EMPATHEATRE & PUBLIC STORYTELLING
In particular we can offer transgressive social learning processes to facilitate this amplification, such as our novel methodology “Empatheatre” (see www.empatheatre.com) which creates amphitheatres for empathetic social dialogue. The Empatheatre methodology facilitates an expansive and collaborative approach to public storytelling and public dialogue, and participatory policy practices. We are currently working on public story-telling processes related to issues around marine protected areas and their impact on coastal communities. It was our aim, prior to the pandemic, to perform this at the climate change COP in Glasgow in late 2021, as well as to the SA governmental Marine Spatial Planning working group. We are still aiming to pick up these public performances when possible, and in the meantime we are developing podcasts and low data ‘mobisodes’ that can be shared via Whatsapp, to advance public discourse around intersectional coastal justice issues amongst diverse audiences.

POLICY TRANSFORMATION
The international decision making spaces we aim to influence include the UNEP Environmental Human Rights Defenders programme – we are in conversation with them about including small scale fishers and communities affected by marine conservation areas in their consideration of and support for environmental defenders; the FAO small scale fishers (SSF) guidelines process – we have been engaging with them on how best we can use these kinds of voluntary international guidelines to hold the South African government accountable for the implementation of our national small scale fishers policy; and contributing to international discourse on best practices for inclusive and socially just marine protected areas, through the Convention for Biological Diversity framework and the UN-Oceans ‘Ocean Decade’ fora.
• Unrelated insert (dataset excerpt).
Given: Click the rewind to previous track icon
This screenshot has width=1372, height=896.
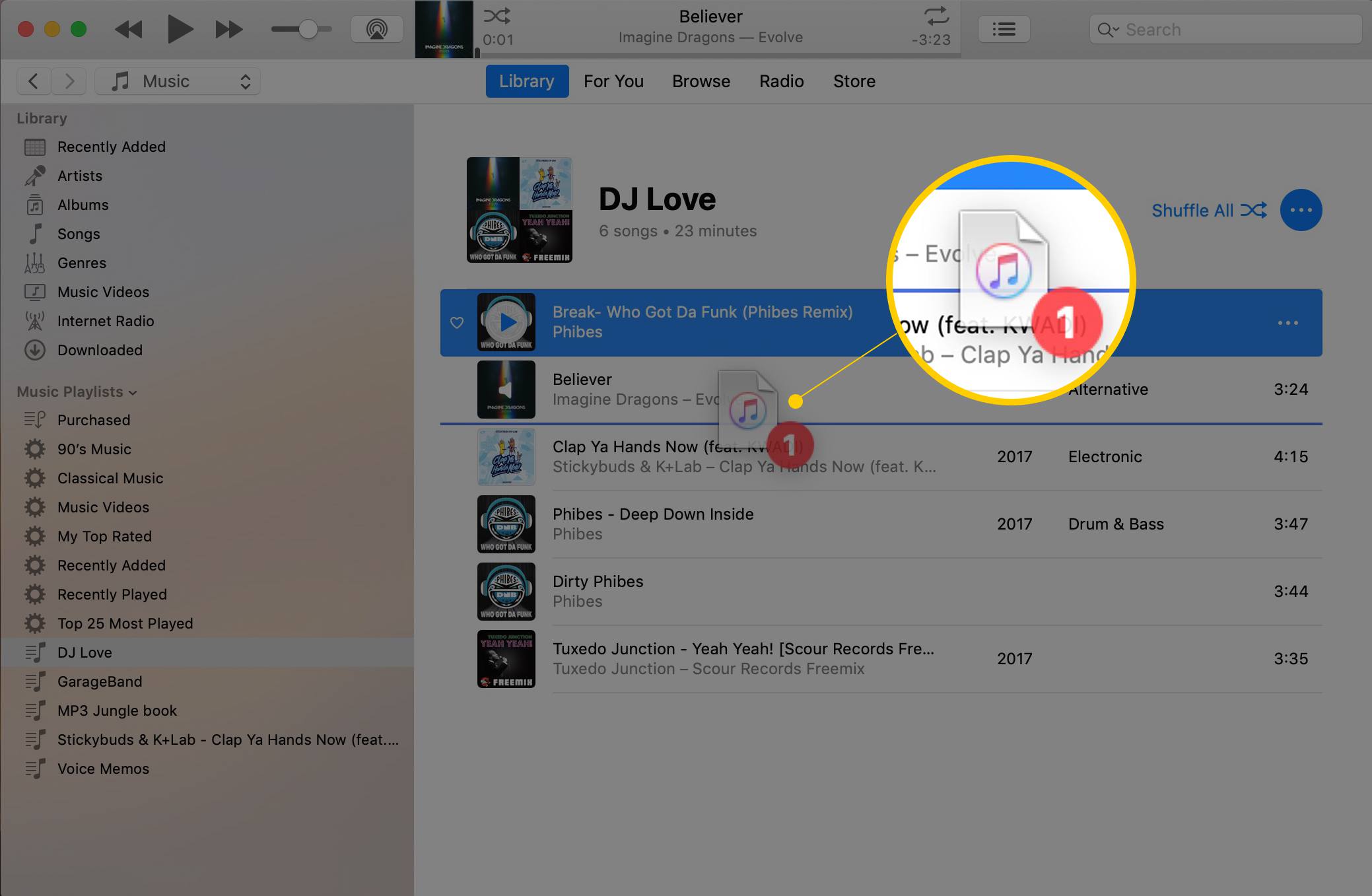Looking at the screenshot, I should click(129, 28).
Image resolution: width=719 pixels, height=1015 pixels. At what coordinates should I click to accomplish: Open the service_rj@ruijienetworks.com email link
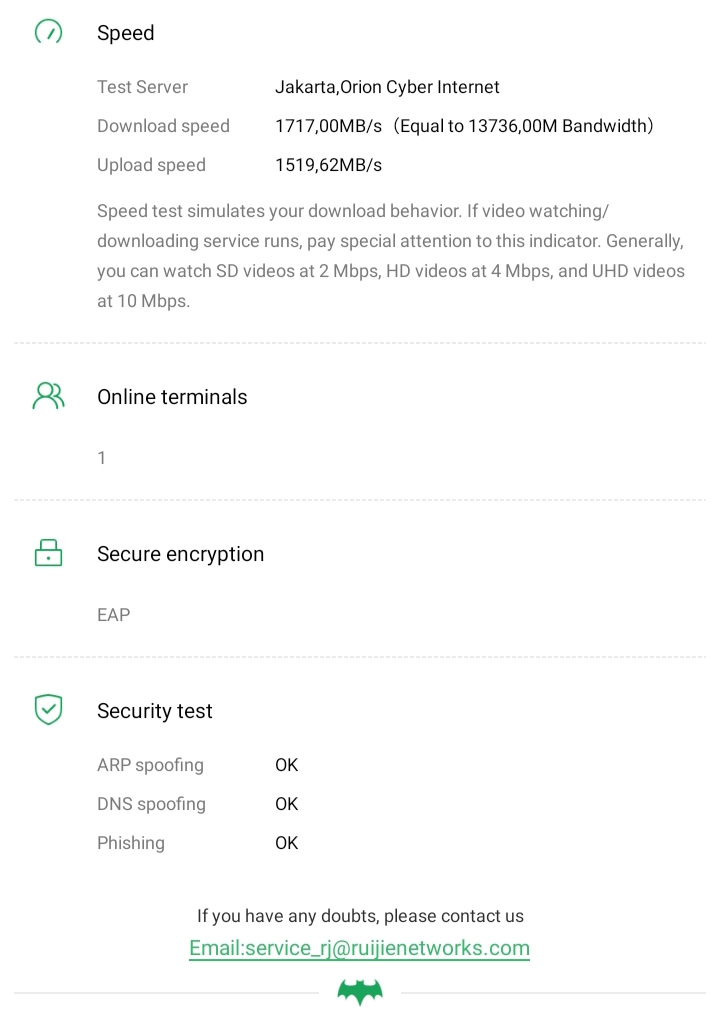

Through the One Ocean Hub, we have access to a number of international environmental and human rights processes, and we are able to facilitate the participation of community based activists and fisherfolk, to be able to speak directly into these international decision making spaces.

REGIONAL SOLIDARITY
Furthermore, we are able to expand this solidarity work both regionally and internationally with other organisations and networks in the global South. Through the One Ocean Hub research network we are working closely with organisations in Namibia and Ghana, who are also exploring similar questions around public participation, inclusion in ocean decision making, and responding to injustices of the past and present with regards to human rights abuses of coastal people.